Beaucoup d'acteurs essaient depuis quelques années de "disrupter" les services financiers, en B2C comme en B2B… Les acteurs du secteur doivent-ils se transformer et si oui comment ?
On l’a vu dans la jeune histoire de Bordeaux Place Financière et Tertiaire. Il y a 10 ans, c’était le développement des fintechs, qui arrivaient avec une volonté de disrupter. Finalement elles sont plutôt venues apporter des innovations auprès du secteur. On est beaucoup moins dans une logique de confrontation que de complémentarité. On a vu ce changement du fait qu’il faut avoir pas mal de capitaux pour s’implanter dans le B2C et donc ils ont plutôt privilégié le B2B. Il y a un 4e enjeu que je n’ai pas évoqué tout à l’heure, c’est l’innovation. Nos secteurs doivent innover. Dans le secteur bancaire, il y a eu en 10 ans un énorme saut dans la digitalisation et demain nos métiers, même ceux du conseil, vont être transformés par l’intelligence artificielle.
On parle beaucoup de RSE et d'entreprise durable, comment le monde bordelais de la finance accompagne-t-il ces sujets ?
Le secteur financier est en avance sur ces sujets, pour des questions réglementaires car les pouvoirs publics, notamment au niveau européen, considèrent qu’en s’attaquant au financement on va pouvoir accélérer sur le sujet. Amener à se dire que si je ne suis pas dans une logique de durabilité, de performance extra-financière, je serai moins bien financé demain. Les fonds dits ISR [ndlr : investissement socialement responsable] ont déjà au moins une dizaine d’années. La réglementation SFDR sur la finance a été mise en place l’an dernier, avec l’obligation pour tous les acteurs du secteur financier de divulguer leurs politiques d’investissement et leur critères en matière d’investissement durable. Tout le secteur financier a déjà dû s’adapter et va désormais accompagner les entreprises dans cette transformation, sinon elles seront plus difficilement finançables. C’est pareil pour le crédit : il va y avoir de plus en plus ces critères et ça va jouer sur les taux d’emprunt. Le secteur financier a besoin de prêter et donc a intérêt à accompagner l’ensemble de l’économie dans cette voie en partageant sa propre expérience. Il y a des équipes dédiées dans les banques, les fonds d’investissement, les cabinets de conseil…

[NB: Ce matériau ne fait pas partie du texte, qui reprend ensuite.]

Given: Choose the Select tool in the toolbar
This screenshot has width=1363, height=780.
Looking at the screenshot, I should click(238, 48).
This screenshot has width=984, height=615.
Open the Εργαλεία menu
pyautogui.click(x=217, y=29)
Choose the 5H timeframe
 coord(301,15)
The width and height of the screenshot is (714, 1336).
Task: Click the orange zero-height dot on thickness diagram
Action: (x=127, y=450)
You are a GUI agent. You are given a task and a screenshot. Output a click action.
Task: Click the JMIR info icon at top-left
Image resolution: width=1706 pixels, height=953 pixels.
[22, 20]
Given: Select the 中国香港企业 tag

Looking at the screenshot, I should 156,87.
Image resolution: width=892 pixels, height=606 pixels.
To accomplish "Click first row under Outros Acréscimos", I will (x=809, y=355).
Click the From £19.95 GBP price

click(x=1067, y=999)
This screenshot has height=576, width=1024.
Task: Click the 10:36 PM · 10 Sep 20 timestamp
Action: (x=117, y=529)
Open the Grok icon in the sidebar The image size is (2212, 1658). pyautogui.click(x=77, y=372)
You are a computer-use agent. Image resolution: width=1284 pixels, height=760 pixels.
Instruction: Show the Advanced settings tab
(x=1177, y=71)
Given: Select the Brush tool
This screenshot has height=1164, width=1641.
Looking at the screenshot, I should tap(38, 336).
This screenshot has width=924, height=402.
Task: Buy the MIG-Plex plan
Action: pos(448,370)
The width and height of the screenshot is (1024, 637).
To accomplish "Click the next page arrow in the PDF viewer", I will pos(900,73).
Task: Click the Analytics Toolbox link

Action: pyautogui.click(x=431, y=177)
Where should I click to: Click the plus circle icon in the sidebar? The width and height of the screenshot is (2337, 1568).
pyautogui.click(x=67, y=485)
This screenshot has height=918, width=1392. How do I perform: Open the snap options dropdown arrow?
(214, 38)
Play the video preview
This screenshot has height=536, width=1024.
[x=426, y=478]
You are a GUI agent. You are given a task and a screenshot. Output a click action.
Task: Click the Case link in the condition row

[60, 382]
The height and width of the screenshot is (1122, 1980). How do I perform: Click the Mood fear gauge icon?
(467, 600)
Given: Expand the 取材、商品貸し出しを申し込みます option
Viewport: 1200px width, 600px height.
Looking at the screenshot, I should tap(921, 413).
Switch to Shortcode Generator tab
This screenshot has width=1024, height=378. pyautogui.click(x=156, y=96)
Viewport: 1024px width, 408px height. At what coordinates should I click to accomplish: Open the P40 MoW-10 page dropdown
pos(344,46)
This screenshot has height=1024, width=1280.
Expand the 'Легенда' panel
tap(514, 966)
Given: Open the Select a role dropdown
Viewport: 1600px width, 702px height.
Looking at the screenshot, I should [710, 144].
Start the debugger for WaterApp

A l’occasion des 10 ans de Bordeaux Place Financière et Tertiaire, l’association organise un évènement ce lundi 9 octobre à la Cité du Vin de Bordeaux. Au programme : conférence, remise de prix, cocktail et table ronde. Cette-ci aura pour thème « Finance et Territoire : le cas de la filière viti-vinicole » et sera animée par Rodolphe Wartel, directeur général de Terre de Vins.